I rode the Western Express this summer and surface water can be rare. However, I carried a bottle filter that someone gave me. I'm glad I had it. It doubled as an extra water container (I was carrying as much s 2 gallons at time) and when I did find water I was glad to have a filter.
I have since switched to the Sawyer Mini. And that's after years in the back country with an MSR Sweet Water.
It can't hurt to carry something like a Sawyer. I also have an extra 1 liter Platypus. It's useful to have a cup or pot in order to fill the plastic bag bottles, the opening is really small.
Never a bad day to ride...

Offline John Nelson

Re: Water Filtration
« Reply #7 on: December 03, 2015, 10:44:31 am »
I agree with Pete, especially if you are touring on paved roads. Filters are great for the back-country, but not all that useful on roads. I carried three gallons through the Mojave Desert this summer. A filter would have been of no value. In general (with some exceptions), where there are surface water and roads, there are people and towns.

Offline BikePacker

Re: Water Filtration
« Reply #8 on: December 03, 2015, 12:28:01 pm »
What I am about to describe to you that I do for water ‘purification’/'filtration' (subject to one’s technical definitions) that I have never heard of or seen anyone else doing (you have been herewith warned :- ) &, therefore, it just may be a really dumb method, however, it seems to have been working well for me for years - I use a PUR pitcher
Here is how come:
1.   Cheap (Less than $25, including first filter).
2.   Effective - filters, BOTH chemicals AND ‘bugs’ – Use the “2 Stage Filters.”
3.   Weighs in total the same as my pump purifiers.
4.   It fits in my panniers and I simply pack the interior of the pitcher with clothing to thereby not lose space.
5.   Fast – About 5 minutes to gravity feed full volume.
6.   Easy – gravity fed.
7.   No/zero mechanical breakdown possibility – gravity fed.
8.   Replacement filters (Replace after 40 gallons) available at everywhere.
Via Amazon the PUR Water Pitcher w/ 2 stage filter: http://www.amazon.com/PUR-CR-6000C-PITCHER-INDICATOR-FILTER/dp/B000QR95CQ/ref=sr_1_5?ie=UTF8&qid=1449161751&sr=8-5&keywords=PUR+PITCHER+2+stage
Never have gotten sick from bad water.  Water has always tasted 'okay' to normal.

Offline johnsondasw

Re: Water Filtration
« Reply #9 on: December 06, 2015, 12:42:48 am »
I've used iodine tablets many times, but not for day after day.  I wouldn't want to use them long term.
May the wind be at your back!

Offline staehpj1

Re: Water Filtration
« Reply #10 on: December 06, 2015, 08:32:30 am »
I agree with Pete, especially if you are touring on paved roads. Filters are great for the back-country, but not all that useful on roads. I carried three gallons through the Mojave Desert this summer. A filter would have been of no value. In general (with some exceptions), where there are surface water and roads, there are people and towns.
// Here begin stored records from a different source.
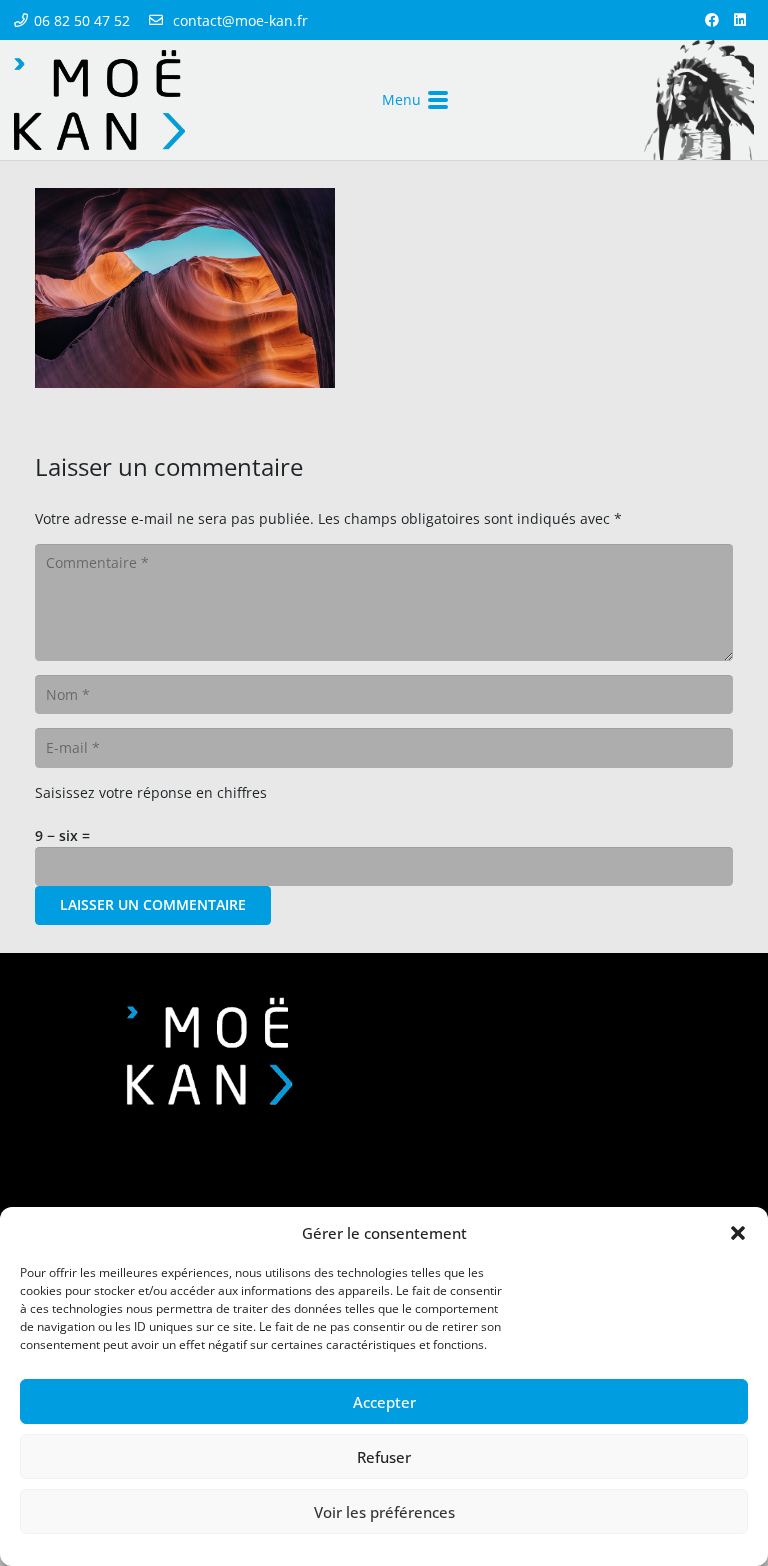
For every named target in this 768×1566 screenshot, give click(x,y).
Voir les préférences (384, 1512)
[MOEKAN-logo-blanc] (209, 1051)
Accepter (384, 1402)
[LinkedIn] (740, 20)
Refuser (384, 1457)
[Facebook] (712, 20)
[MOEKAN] (99, 100)
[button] (738, 1233)
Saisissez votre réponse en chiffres (151, 792)
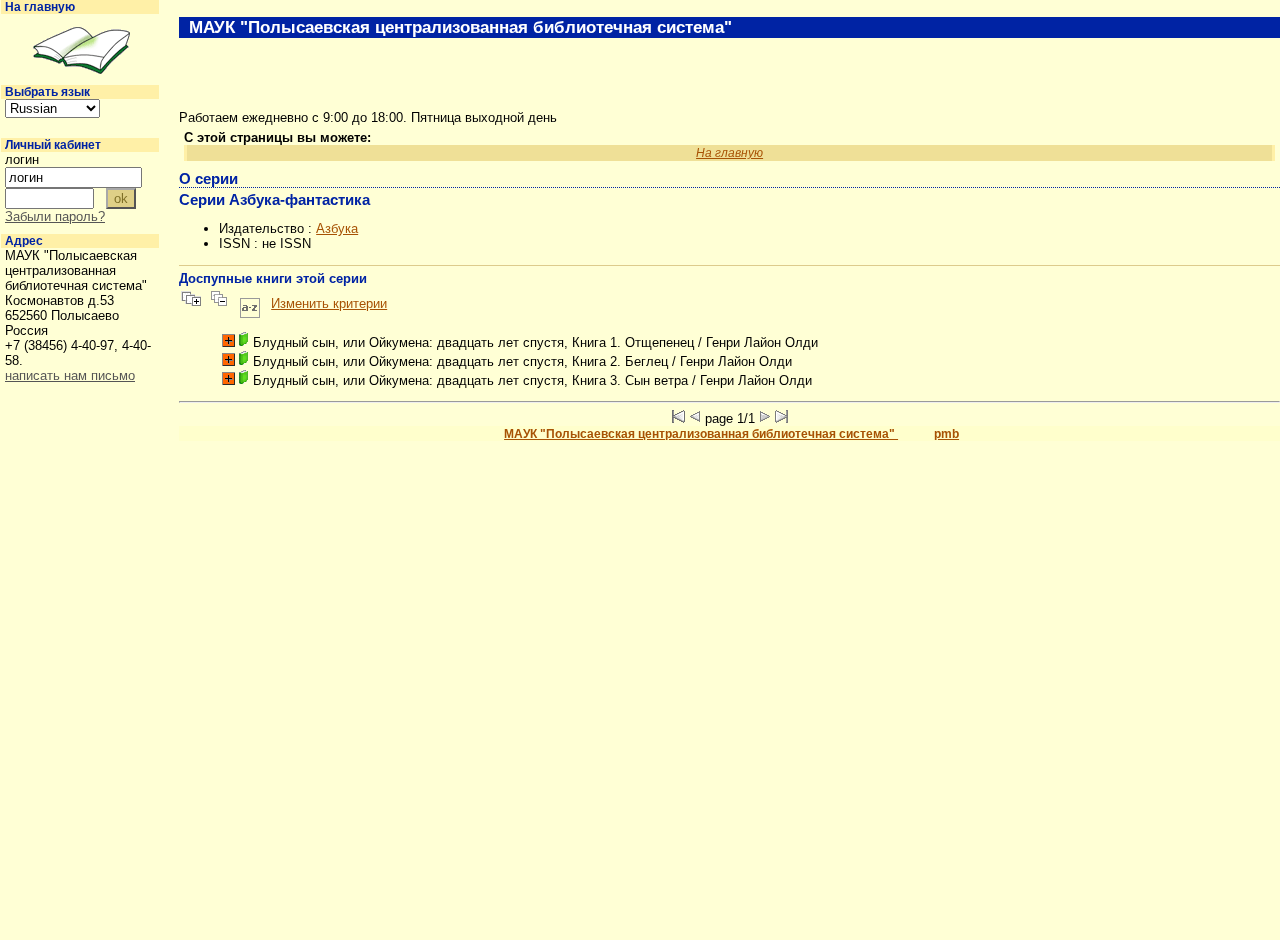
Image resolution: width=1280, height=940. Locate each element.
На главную (40, 7)
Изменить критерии (329, 303)
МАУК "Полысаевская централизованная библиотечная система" (701, 434)
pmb (946, 434)
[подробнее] (228, 340)
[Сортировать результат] (250, 303)
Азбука (337, 228)
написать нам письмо (70, 375)
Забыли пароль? (55, 216)
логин (22, 159)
So far, for road touring, I have found at one exception where I found carrying a filter to be a great plus.  That was on the Sierra Cascades route where it was pretty remote and there were lots of ice cold snow melt streams.  The weather was hot and the ice cold water was great!  Also on that route I was able to carry less water a lot of places.

On most of my other tours the filter would have been useless.  The ST had pretty much no surface water for a very large portion of the trip and where there was there were also towns frequently enough.